Copy the following lines word for word, leaving out the pictures.

* * * * * * * * *

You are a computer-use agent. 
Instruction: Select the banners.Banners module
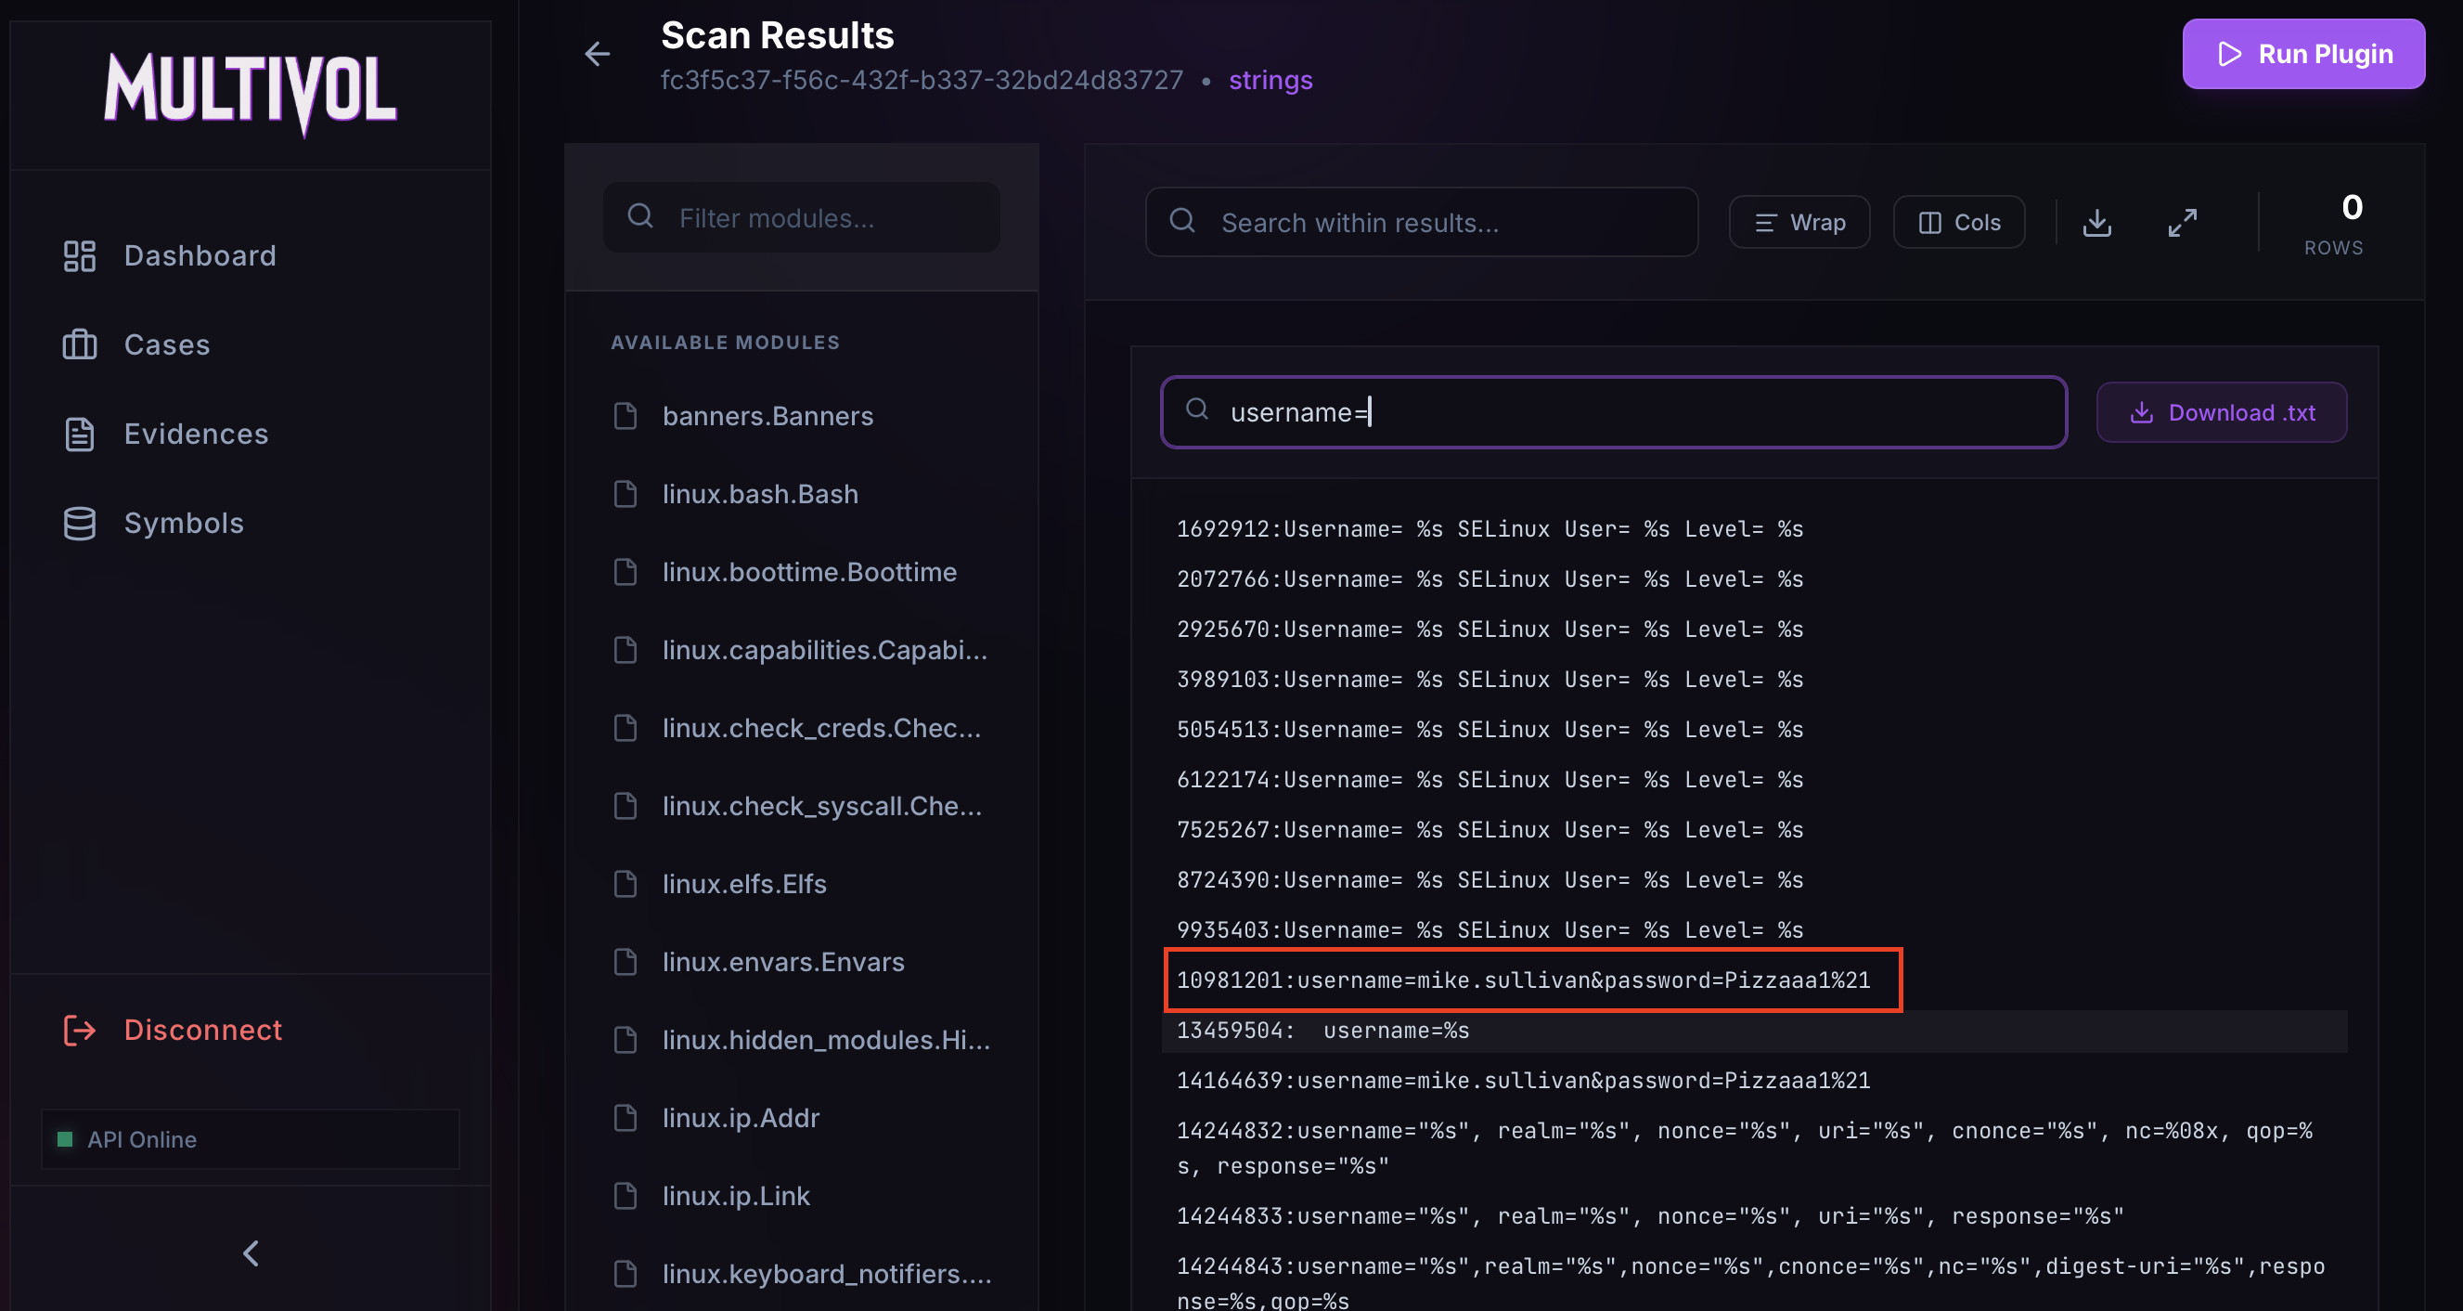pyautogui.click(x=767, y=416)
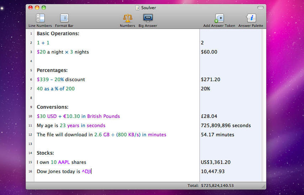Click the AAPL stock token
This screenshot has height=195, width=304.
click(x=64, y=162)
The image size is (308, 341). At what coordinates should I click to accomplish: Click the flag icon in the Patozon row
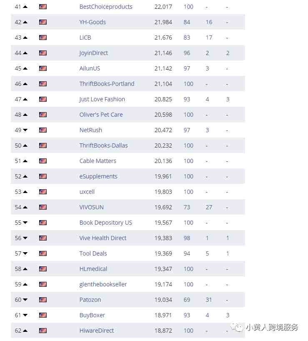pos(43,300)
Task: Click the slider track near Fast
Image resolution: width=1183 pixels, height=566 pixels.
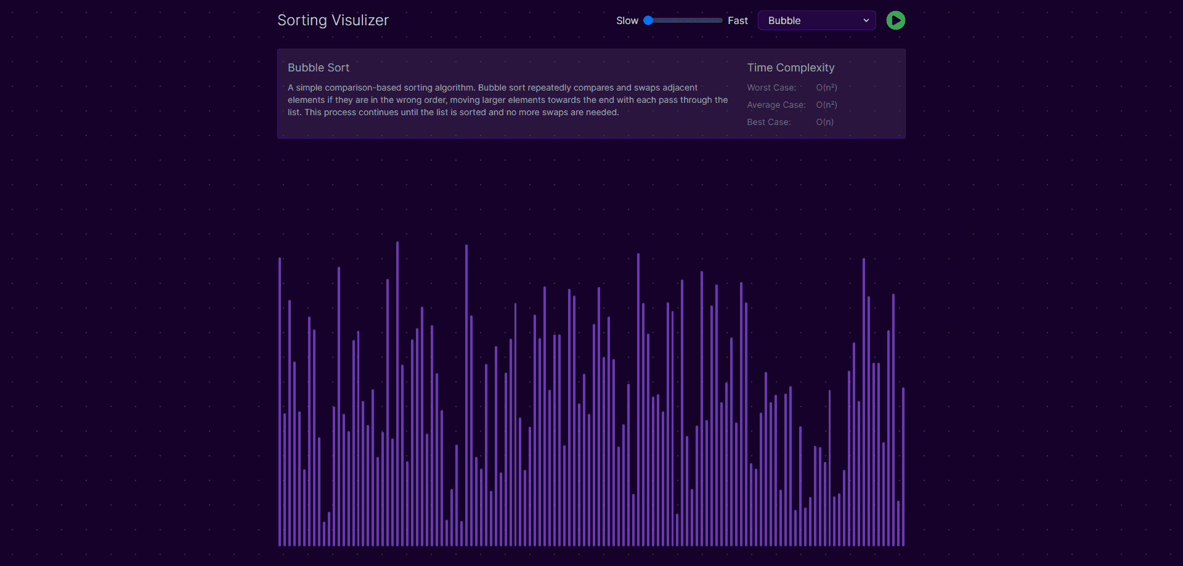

* * * * * * * * *

→ **Correct answer**
You are a computer-use agent. 
Instruction: Select the banners.Banners module
pyautogui.click(x=767, y=416)
Click the AAPL stock token
This screenshot has height=195, width=304.
click(x=64, y=162)
The image size is (308, 341). At what coordinates should I click to accomplish: Click the flag icon in the Patozon row
pos(43,300)
Task: Click the slider track near Fast
Image resolution: width=1183 pixels, height=566 pixels.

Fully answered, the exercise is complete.